The judge sat a moment in thought; then said quietly, “The charge is dismissed;” and before Lemuel well knew what it meant, a gate was opened at the stand, and he was invited to pass out. He was free. The officer who had arrested him shook his hand in congratulation and excuse, and the lawyers and the other policemen gave him a friendly glance. The loafers and beats of the audience did not seem to notice him. They were already intent upon a case of coloured assault and battery which had been called, and which opened with the promise of uncommon richness, both of the parties being women.
Lemuel saw that girl who had accused him passing down the aisle on the other side of the room. She was with another girl, who looked older. Lemuel walked fast, to get out of their way; he did not know why, but he did not want to speak to the girl. They walked fast too, and when he got down the stairs on to the ground floor of the courthouse they overtook him.
“Say?” said the older girl, “I want to speak to you. I think it's a down shame, the way that you've been treated; and Statira, she feels jus' 's I do about it; and I tell her she's got to say so. It's the least she can do, I tell her, after what she got you in for. My name's 'Manda Grier; I room 'th S'tira; 'n' I come 'th her this mornin' t' help keep her up; b't I didn't know 't was goin' to be s'ch a perfect flat-out!”
As the young woman rattled on she grew more and more glib; she was what they call whopper-jawed, and spoke a language almost purely consonantal, cutting and clipping her words with a rapid play of her whopper-jaw till there was nothing but the bare bones left of them. Statira was crying, and Lemuel could not bear to see her cry. He tried to say something to comfort her, but all he could think of was, “I hope you'll get your book back,” and 'Manda Grier answered for her——
“Oh, I guess 't ain't the book 't she cares for. S' far forth 's the book goes, I guess she can afford to buy another book, well enough. B't I tell her she's done 'n awful thing, and a thing 't she'll carry to her grave 'th her, 'n't she'll remember to her dyin' day. That's what I tell her.”

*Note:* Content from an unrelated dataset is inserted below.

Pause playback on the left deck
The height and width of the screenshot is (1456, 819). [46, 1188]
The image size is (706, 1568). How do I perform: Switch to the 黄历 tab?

“She ha'n't got any call to feel bad about it,” said Lemuel clumsily. “It was just a mistake.” Then, not knowing what more to say, he said, being come to the outer door by this time, “Well, I wish you good morning.”
“Well, good morning,” said 'Manda Grier, and she thrust her elbow sharply into Statira Dudley's side, so that she also said faintly—
“Well, good morning!” She was fluent enough on the witness-stand and in the police station, but now she could not find a word to say.
The three stood together on the threshold of the court-house, not knowing how to get away from one another.
'Manda Grier put out her hand to Lemuel. He took it, and, “Well, good morning,” he said again.
“Well, good morning,” repeated 'Manda Grier.
Then Statira put out her hand, and she and Lemuel shook hands, and said together, “Well, good morning,” and on these terms of high civility they parted. He went one way and they another. He did not look back, but the two girls, marching off with locked arms and flying tongues, when they came to the corner, turned to look back. They both turned inward, and so bumped their heads together.
“Why, you—coot!” cried 'Manda Grier, and they broke out laughing.
Lemuel heard their laugh, and he knew they were laughing at him; but he did not care. He wandered on, he did not know whither, and presently he came to the only place he could remember.